### Provided data:
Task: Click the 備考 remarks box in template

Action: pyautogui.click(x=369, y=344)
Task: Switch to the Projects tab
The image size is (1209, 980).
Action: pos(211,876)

### The task:
Quote the data above in full, changing nothing.

### Expected answer:
Task: Click the 備考 remarks box in template

Action: pyautogui.click(x=369, y=344)
Task: Switch to the Projects tab
The image size is (1209, 980).
Action: pos(211,876)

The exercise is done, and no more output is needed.